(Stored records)
::::

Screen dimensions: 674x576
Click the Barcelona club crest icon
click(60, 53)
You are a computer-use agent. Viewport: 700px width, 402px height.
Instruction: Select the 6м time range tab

::::

Task: Line by line, transcribe the data exactly.

Your solution:
Screen dimensions: 674x576
Click the Barcelona club crest icon
click(60, 53)
You are a computer-use agent. Viewport: 700px width, 402px height.
Instruction: Select the 6м time range tab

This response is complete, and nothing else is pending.